Every entry is to be returned as it stands, apart from the pictures.

*** Information shown ***

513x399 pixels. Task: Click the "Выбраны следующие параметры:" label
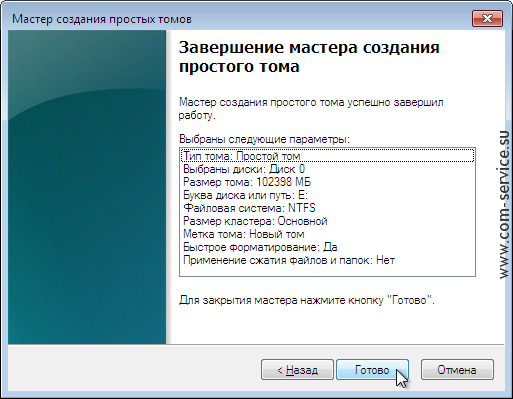[x=264, y=139]
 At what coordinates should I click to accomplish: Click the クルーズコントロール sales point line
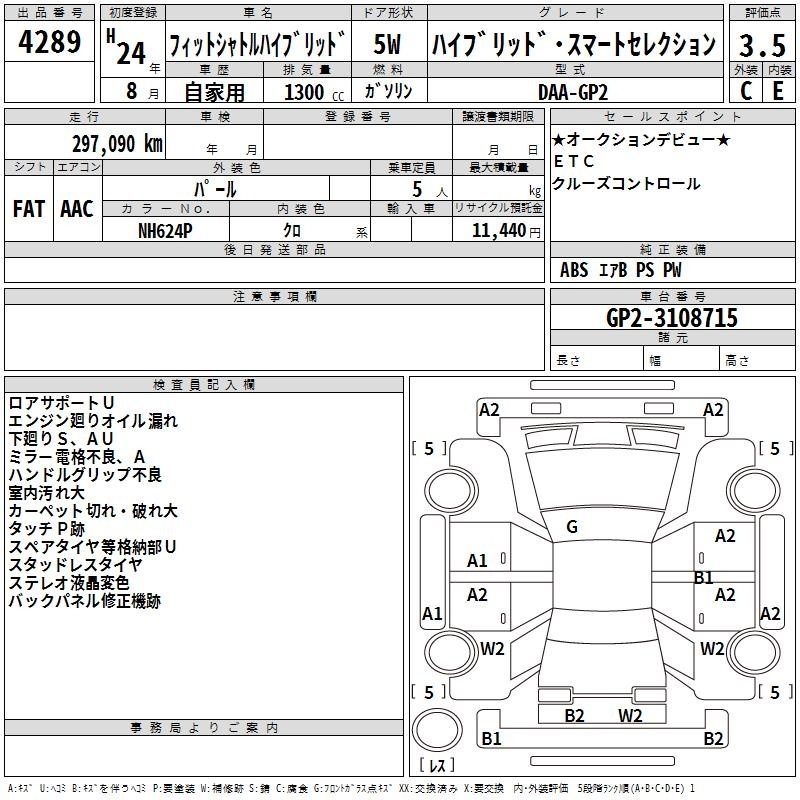[x=626, y=184]
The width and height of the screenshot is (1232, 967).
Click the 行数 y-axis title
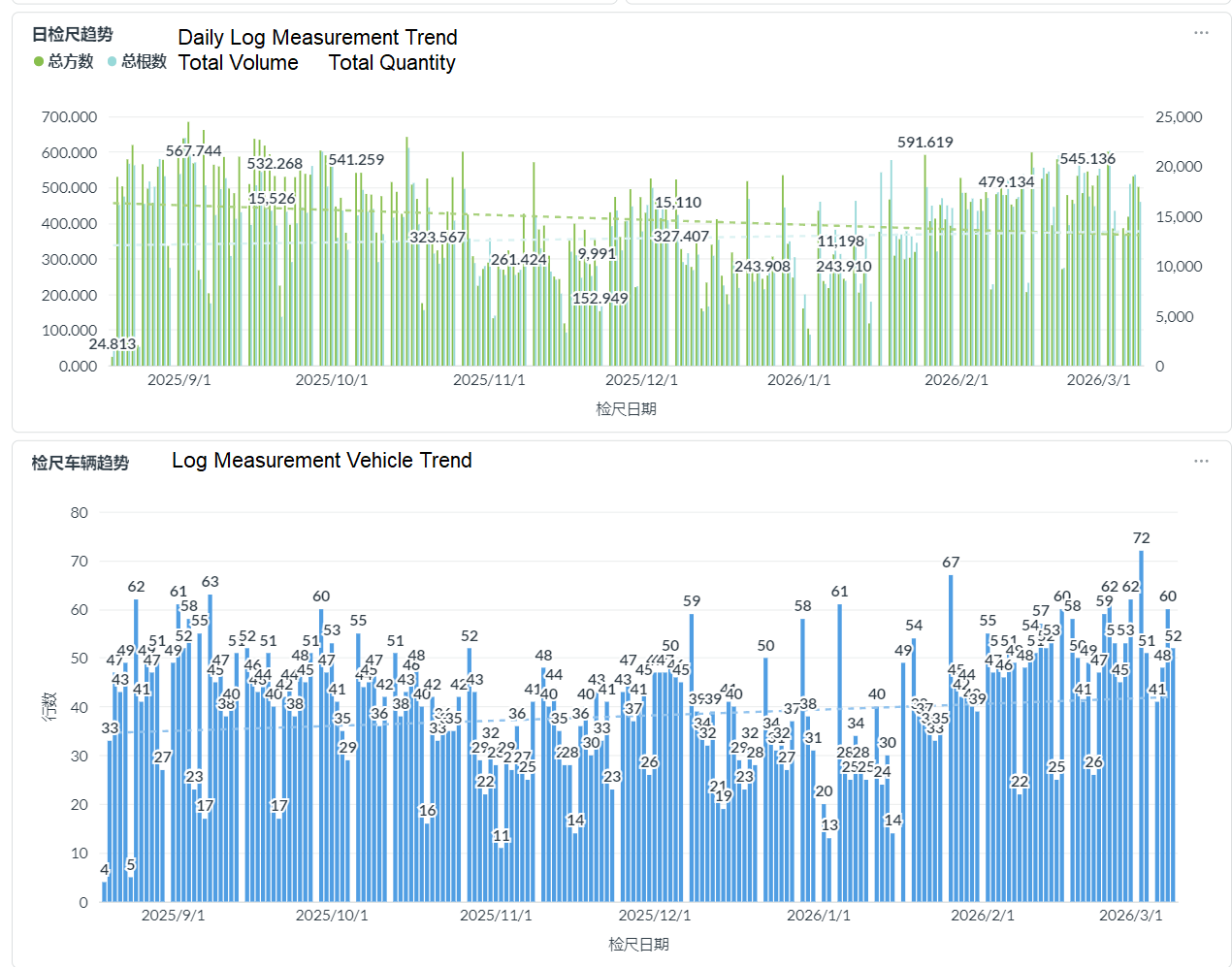pyautogui.click(x=49, y=706)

*** End of Information shown ***

### Written solution
513x399 pixels. Task: Click the "Выбраны следующие параметры:" label
[x=264, y=139]
 At what coordinates should I click to accomplish: Click the クルーズコントロール sales point line
[x=626, y=184]
The width and height of the screenshot is (1232, 967).
Click the 行数 y-axis title
pyautogui.click(x=49, y=706)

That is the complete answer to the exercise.